* [WORK TO DO] Extend the code diff for GPUSimulators/Common.py below, picking up right after its last line.

Updated initial conditions

GPUSimulators/Common.py

@@ -92,12 +92,13 @@ def runSimulation(simulator, simulator_args, outfile, save_times, save_var_names
     save_times, and saves all of the variables in list save_var_names. Elements in  
     save_var_names can be set to None if you do not want to save them
     """
+    logger = logging.getLogger(__name__)
     
     assert len(save_times) > 0, "Need to specify which times to save"
     
     with Timer("construct") as t:
         sim = simulator(**simulator_args)
-    print("Constructed in " + str(t.secs) + " seconds")
+    logger.info("Constructed in " + str(t.secs) + " seconds")
 
     #Create netcdf file and simulate
     with DataDumper(outfile, mode='w', clobber=False) as outdata:
@@ -153,7 +154,7 @@ def runSimulation(simulator, simulator_args, outfile, save_times, save_var_names
             try:
                 sim.check()

* [SOURCE MATERIAL]
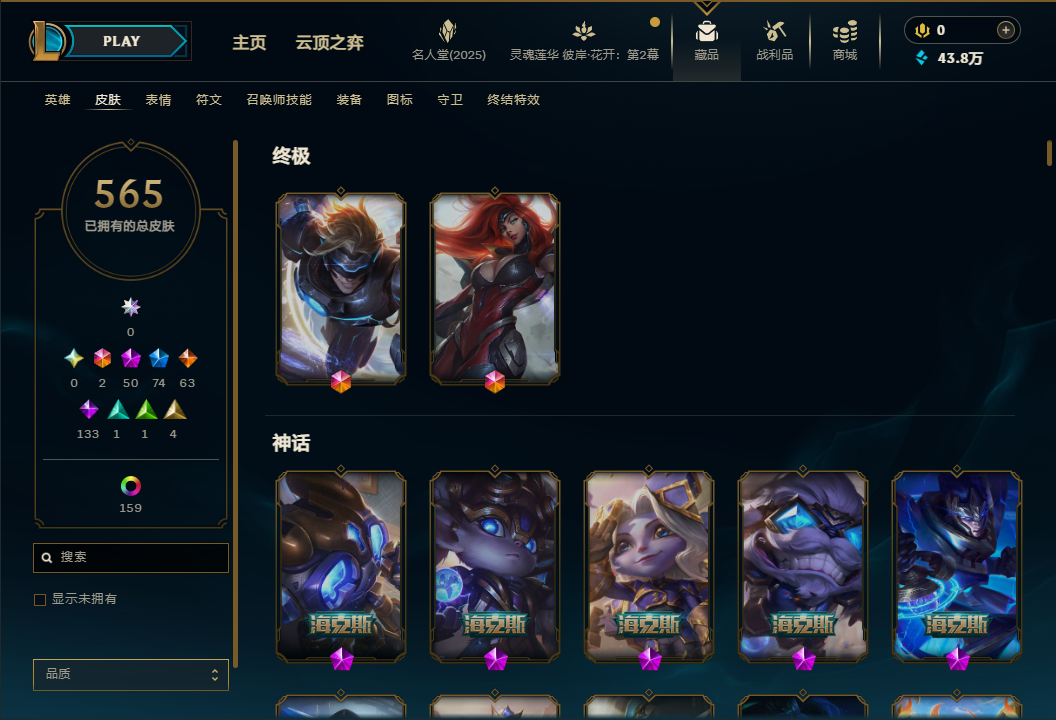Open the 商城 store coins icon
This screenshot has width=1056, height=720.
pyautogui.click(x=845, y=32)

* [SOLVED EXERCISE]
             except AssertionError as e:
-                print("Error after {:d} steps (t={:f}: {:s}".format(sim.simSteps(), sim.simTime(), str(e)))
+                logger.error("Error after {:d} steps (t={:f}: {:s}".format(sim.simSteps(), sim.simTime(), str(e)))
                 return outdata.filename
 
             #Simulate
@@ -170,9 +171,9 @@ def runSimulation(simulator, simulator_args, outfile, save_times, save_var_names
             #Write progress to screen
             print_string = progress_printer.getPrintString(t_end)
             if (print_string):
-                print(print_string)
+                logger.debug(print_string)
                 
-        print("Simulated to t={:f} in {:d} timesteps (average dt={:f})".format(t_end, sim.simSteps(), sim.simTime() / sim.simSteps()))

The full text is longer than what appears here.